# FREE Paragon Alignment Tool till 6.30.10



## Space Cowboy (Apr 19, 2005)

This looks interesting .. Not sure if it will benifit a single non partioned hard drive or flash drive?

Comments .. suggestions .. explainations ??

LINK: http://www.paragon-software.com/landing-pages/WhitePapers/paragon_alignment_tool.html


----------



## JohnWill (Oct 19, 2002)

Alignment will benefit any drive if it's really not aligned. It's really good for SSD's, which is why the whole topic came up in the first place.


----------



## Space Cowboy (Apr 19, 2005)

Tried it and it said my main Raptor needed to be aligned so I let it do it's thing. 

I have 2 IDE seagates and 2 SATA Raptors on this rig and the main HD is the only one that showed up as needing fixing.

It fixed whatever alignment means and all is well. I haven't noticed any speed increases yet.

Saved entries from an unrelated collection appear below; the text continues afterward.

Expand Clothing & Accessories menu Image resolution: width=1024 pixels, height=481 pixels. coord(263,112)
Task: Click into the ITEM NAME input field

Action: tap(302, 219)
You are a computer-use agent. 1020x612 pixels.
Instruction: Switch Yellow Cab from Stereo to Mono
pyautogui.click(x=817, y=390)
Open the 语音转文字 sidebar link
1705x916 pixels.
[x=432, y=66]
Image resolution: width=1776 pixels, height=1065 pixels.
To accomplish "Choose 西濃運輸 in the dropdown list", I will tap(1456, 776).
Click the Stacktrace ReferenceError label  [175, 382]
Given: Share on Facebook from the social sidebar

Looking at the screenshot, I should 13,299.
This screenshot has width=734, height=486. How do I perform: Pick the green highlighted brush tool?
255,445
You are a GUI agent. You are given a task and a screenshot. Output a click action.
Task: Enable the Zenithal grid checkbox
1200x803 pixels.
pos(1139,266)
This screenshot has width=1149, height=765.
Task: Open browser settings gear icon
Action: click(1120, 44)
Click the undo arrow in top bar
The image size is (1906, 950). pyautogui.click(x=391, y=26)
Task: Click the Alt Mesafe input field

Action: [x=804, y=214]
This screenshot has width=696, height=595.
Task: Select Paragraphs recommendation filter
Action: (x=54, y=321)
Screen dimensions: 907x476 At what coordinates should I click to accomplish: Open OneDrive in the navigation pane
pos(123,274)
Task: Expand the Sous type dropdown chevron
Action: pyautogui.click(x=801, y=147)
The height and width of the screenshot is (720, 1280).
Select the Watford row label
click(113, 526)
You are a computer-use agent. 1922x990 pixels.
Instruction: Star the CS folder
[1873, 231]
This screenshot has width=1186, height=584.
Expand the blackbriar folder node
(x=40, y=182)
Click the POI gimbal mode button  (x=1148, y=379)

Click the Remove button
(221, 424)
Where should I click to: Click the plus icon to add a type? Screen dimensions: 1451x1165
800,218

The main Raptor is where I installed Windows 7 and did a complete format before installing it.

I grabbed a copy (32 and 64 bit) and free serial and hopefully will have a SSD to try it out on someday soon.


----------



## JohnWill (Oct 19, 2002)

I tried the alignment tool, but I'm waiting for the new version, this one doesn't handle extended partitions properly. The differences may be small, depending on how you use the disk.


----------